Direction: Retype the listing below, from the line containing "Select the color wheel mode icon" through the end of the listing, with every line unchanged and the pictures left out.
----- Excerpted data
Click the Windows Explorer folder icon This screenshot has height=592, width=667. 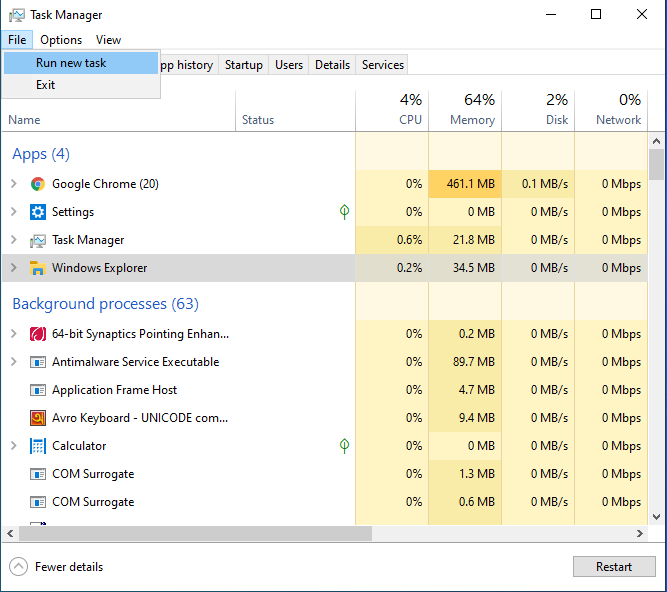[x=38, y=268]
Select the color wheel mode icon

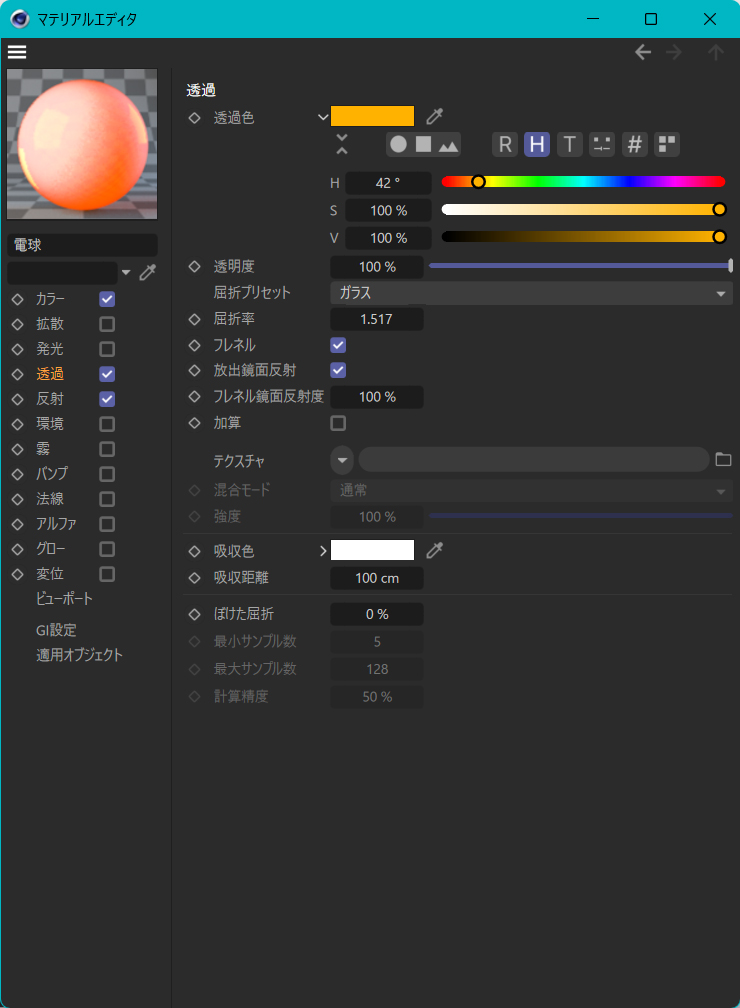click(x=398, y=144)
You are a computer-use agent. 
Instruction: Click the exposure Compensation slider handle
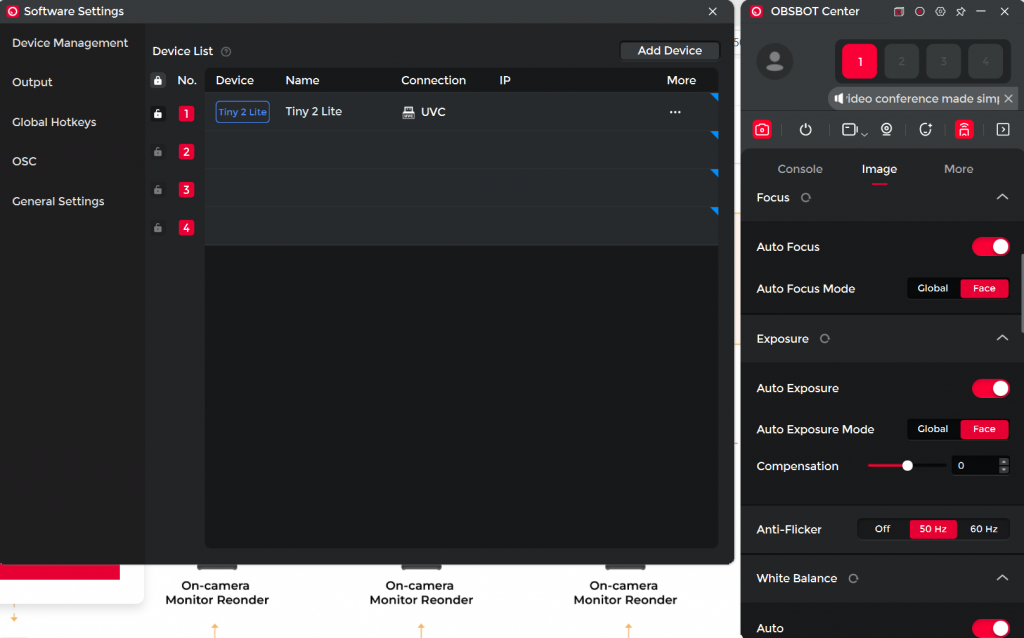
----------
Exercise solution:
Select the color wheel mode icon

click(x=398, y=144)
You are a computer-use agent. 
Instruction: Click the exposure Compensation slider handle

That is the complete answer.